Le mieux-être au travail prend désormais une tournure officielle. Les entreprises qui souhaitent que leur programme de santé du travail soit reconnu peuvent maintenant obtenir la certification «Entreprise en santé».

La norme avait été lancée officiellement l'an dernier par un organisme à but non lucratif, le Groupe de promotion pour la prévention en santé (GP2S). Mais avant de la rendre accessible, il fallait mettre au point un protocole d'évaluation des entreprises.

 

C'est chose faite. Depuis février, on peut se procurer la norme et un guide explicatif sur le site du Bureau de normalisation du Québec (BNQ).

Concrètement, elle reconnaîtra les actions des entreprises dans quatre sphères d'activité: les habitudes de vie du personnel, l'équilibre travail-vie personnelle, l'environnement de travail et les pratiques de gestion.

GP2S a entrepris une tournée du Québec pour mieux la faire connaître. Et son directeur général, Jean-François Lamarche, s'attend à ce que beaucoup d'entreprises se montrent intéressées.

«C'est avantageux de pouvoir se présenter comme entreprise en santé, pour attirer et garder la main-d'oeuvre dans le contexte de pénurie actuel, dit-il. D'autant plus que les jeunes générations de travailleurs attachent beaucoup d'importance aux avantages autres que le salaire.»

Rentable

Le Québec se situe devant la France, mais derrière les États-Unis et loin derrière les pays scandinaves pour les programmes de santé au travail, indique M. Lamarche.

Pourtant, chaque dollar dépensé dans un programme de santé du travail rapporte de 1,50$ à 3$ à l'entreprise, selon les études.

«Les bénéfices sont importants, dit Claudine Ducharme, consultante principale, Santé et productivité chez Watson Wyatt Worldwide. Cela diminue l'absentéisme, les coûts d'invalidité, le présentéisme et le taux de roulement. Et en plus, ça améliore la productivité et le climat de travail.»

L'objectif de GP2S est donc que toutes les entreprises québécoises aient un jour un programme de santé globale. Mais la vision de cet organisme, qui regroupe des entreprises, des fournisseurs et des associations du domaine de la santé, va plus loin. Ultimement, l'investissement dans des programmes de mieux-être rapporte non seulement aux employés et aux entreprises, mais aussi à la société.

«GP2S a été lancé par des gens d'affaires qui trouvaient que, comme société, on devrait arrêter de mettre tout notre argent dans la santé curative et qu'on devrait prévenir davantage, ajoute M. Lamarche. Or, le milieu de travail est l'endroit parfait pour éduquer les gens à la prévention.»
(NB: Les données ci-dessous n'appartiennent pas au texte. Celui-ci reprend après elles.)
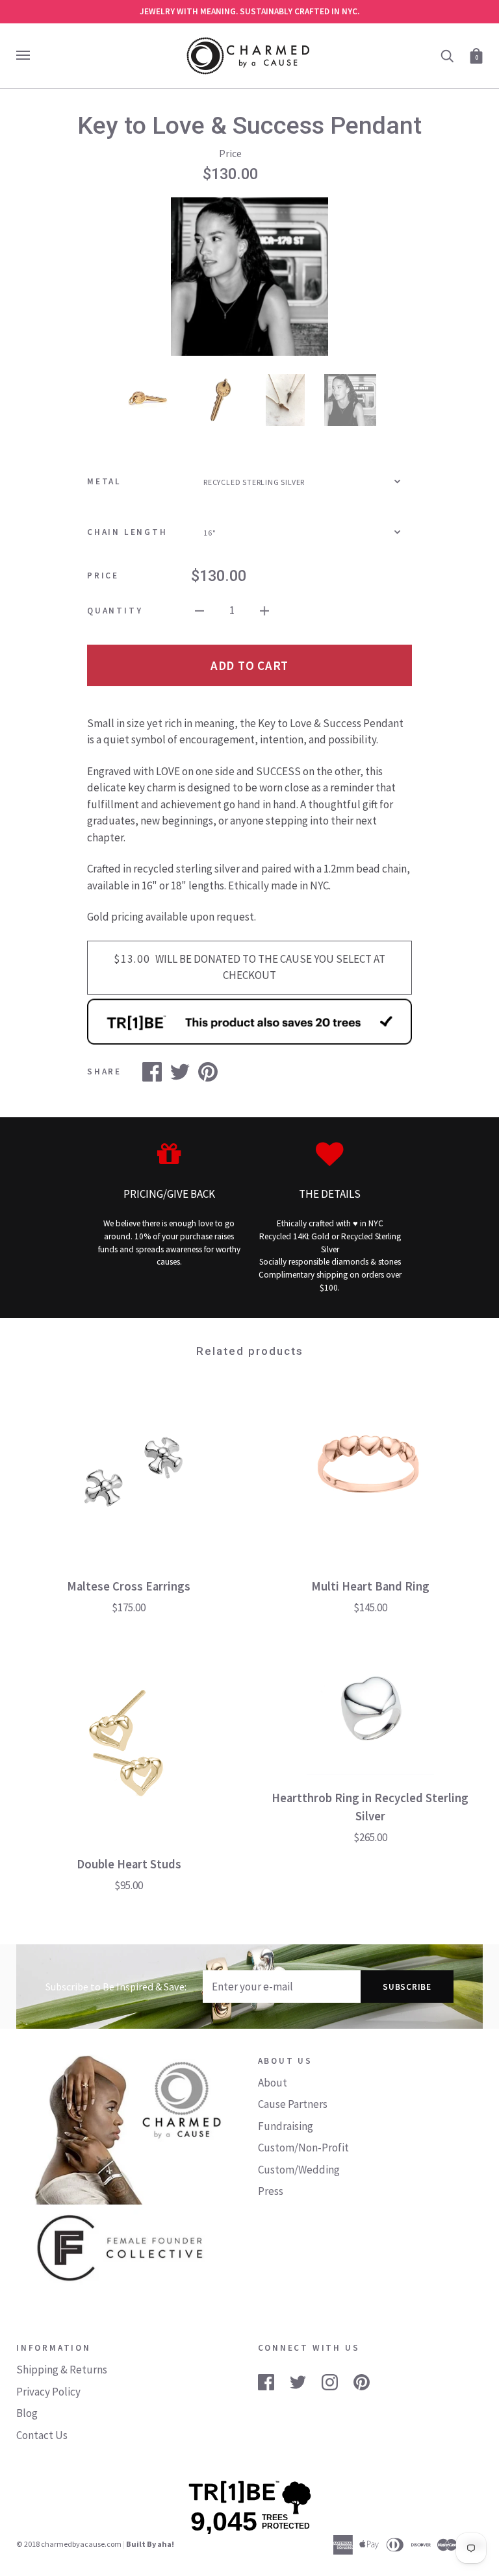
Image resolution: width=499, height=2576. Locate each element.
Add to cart (249, 665)
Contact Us (42, 2435)
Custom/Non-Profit (303, 2147)
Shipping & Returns (61, 2369)
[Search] (447, 54)
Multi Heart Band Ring (370, 1586)
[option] (249, 276)
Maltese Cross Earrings (128, 1586)
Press (270, 2191)
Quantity (114, 610)
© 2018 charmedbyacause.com (69, 2544)
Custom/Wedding (299, 2169)
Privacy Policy (48, 2391)
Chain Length (127, 532)
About (272, 2082)
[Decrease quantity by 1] (199, 610)
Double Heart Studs (129, 1864)
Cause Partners (292, 2104)
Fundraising (285, 2126)
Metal (104, 481)
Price (103, 575)
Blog (27, 2413)
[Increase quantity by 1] (264, 610)
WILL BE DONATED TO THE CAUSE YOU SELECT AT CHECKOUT (249, 967)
Pour atteindre ses objectifs, GP2S a recruté de grandes entreprises déjà reconnues pour avoir une longueur d'avance dans les programmes de mieux-être des employés. On pense, entre autres, à Desjardins, à Lassonde, à Alcoa et à Hydro-Québec, qui ont contribué à évaluer la norme et à voir si elle tenait la route dans une grande entreprise.

«Ce qui nous intéresse, c'est le fait que de plus en plus de PME auront un cadre de référence pour implanter leurs programmes de santé, dit la docteure Danielle Laurier, directrice santé et sécurité à Hydro-Québec. Ainsi, nos sous-traitants seront mieux outillés.»

De là à dire que la norme sera un jour implantée à Hydro, il est encore trop tôt. «Pour le moment, la santé a déjà une place importante pour nous, dit Mme Laurier. Il est clair que nous allons utiliser la norme comme guide pour nous évaluer et nous améliorer, mais il est trop tôt pour dire si nous allons investir financièrement dans une certification.»

Car celle-ci n'est pas gratuite. «Le prix varie selon le nombre d'employés et le nombre de sites que possède l'entreprise, dit Jean Rousseau, directeur adjoint au BNQ. Pour une petite entreprise de 10 à 20 employés, le prix de base est autour de 2800$. Cela coûte légèrement moins cher que d'implanter une norme ISO 9001.»

Pas si compliqué

Les entreprises ne devraient pas voir la nouvelle norme comme trop complexe, croit Claudine Ducharme, qui a fait partie du comité d'élaboration. Pour une entreprise qui a déjà un programme de santé et de mieux-être, la marche ne devrait pas être trop haute.

«C'est facile à implanter, mais il faut y mettre le temps et les efforts, dit-elle. Cela vaut la peine d'être accompagné par une personne qui a les compétences pour nous aider, et on doit faire attention aux ressources qui nous offriront ces services.» Bon nombre de consultants ont d'ailleurs commencé à mettre leurs connaissances à jour en ce sens, indique Mme Ducharme.

«Tous les fournisseurs de services en programmes de santé aux entreprises ont déjà ajusté leur offre pour correspondre à la norme», dit Jean-François Lamarche.